The review reports that veterans who have used Veterans NHS Wales are very satisfied with the service and treatment they have received; there was unanimous satisfaction with the therapists and despite some concerns about waiting times to first appointment – the vast majority of veterans who were asked said they were happy with their waiting time.

Public Health Wales has highlighted the low number of women and early service users who have accessed Veterans NHS Wales to date and identified the Welsh prisoner veteran population as an area of potential unmet need.
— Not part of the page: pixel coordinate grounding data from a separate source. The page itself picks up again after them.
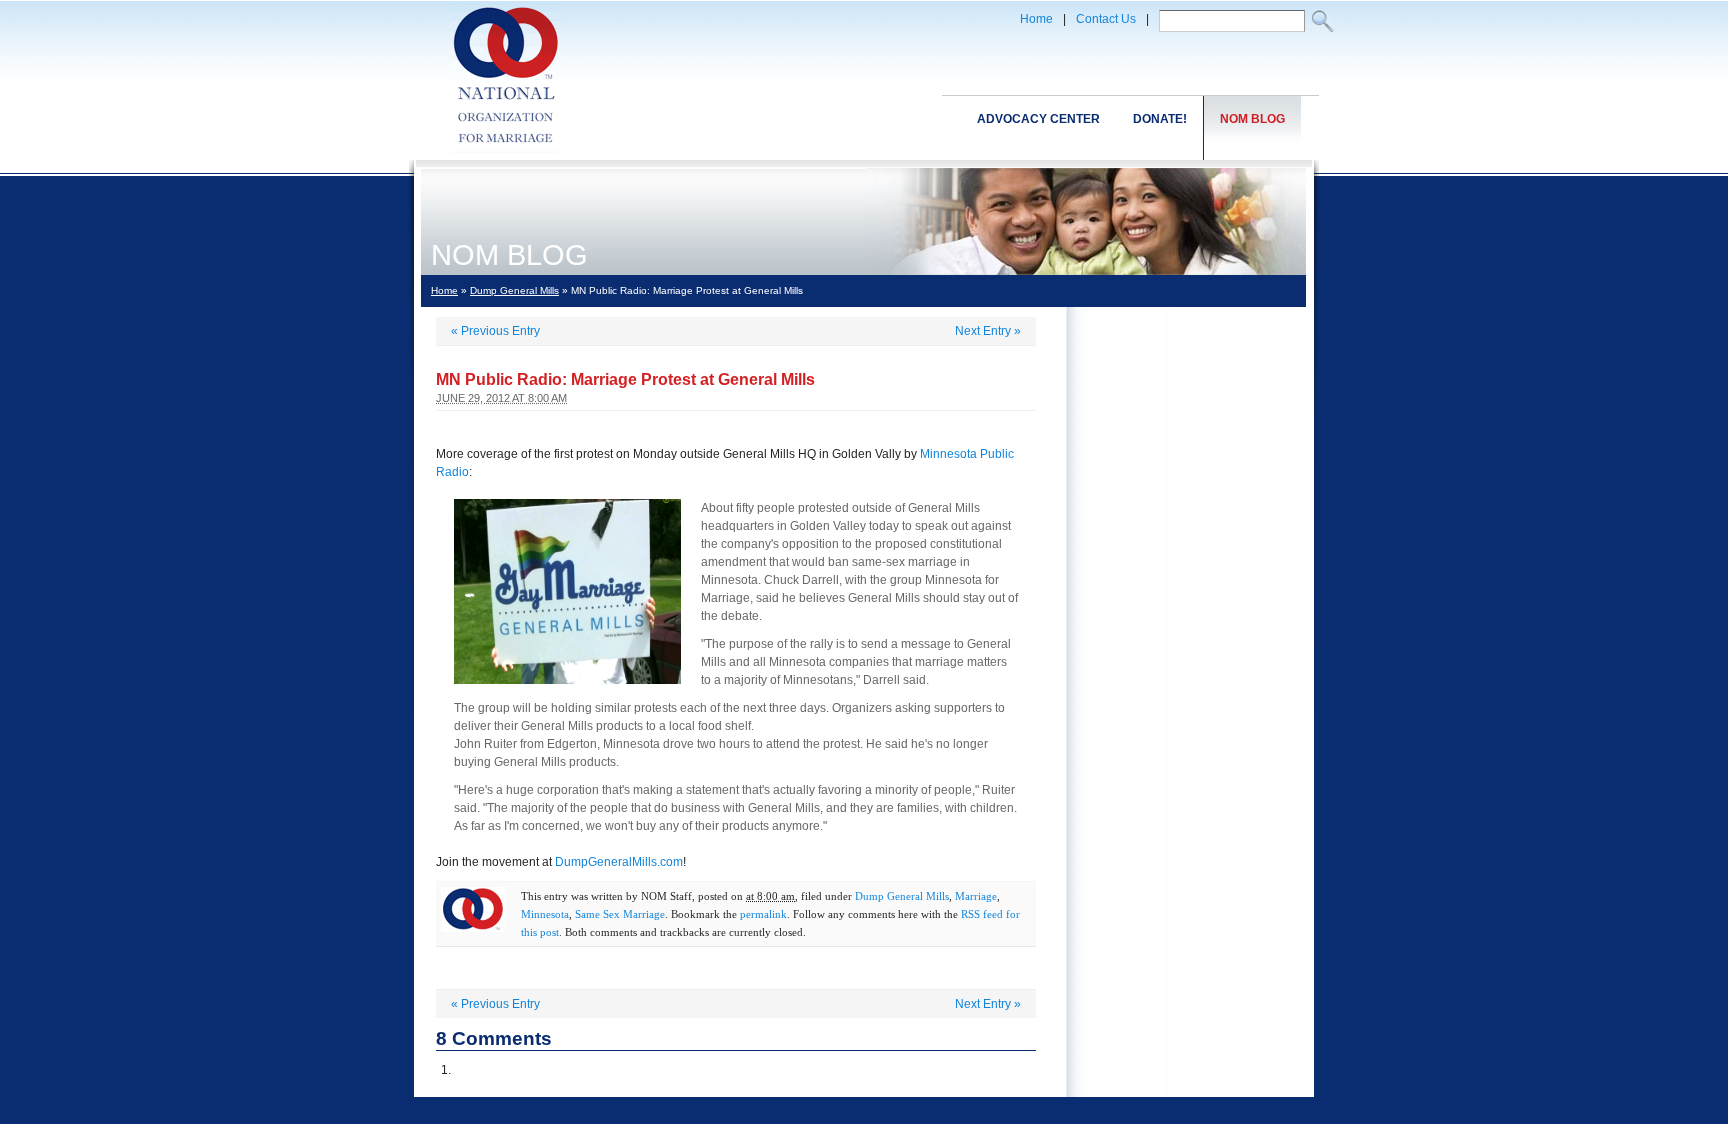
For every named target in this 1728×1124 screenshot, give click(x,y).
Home (1036, 19)
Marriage (976, 896)
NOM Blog (1252, 119)
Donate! (1160, 119)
The review makes a series of recommendations to improve Veterans NHS Wales in the immediate and longer term to address this unmet need.  Public Health Wales  is continuing to work with Veterans NHS Wales to take these forward.

Health boards and Veterans NHS Wales must now work together to implement the recommendations of this report to ensure veterans in Wales continue to have access to the UK’s only national, dedicated service to support their emotional and mental health needs.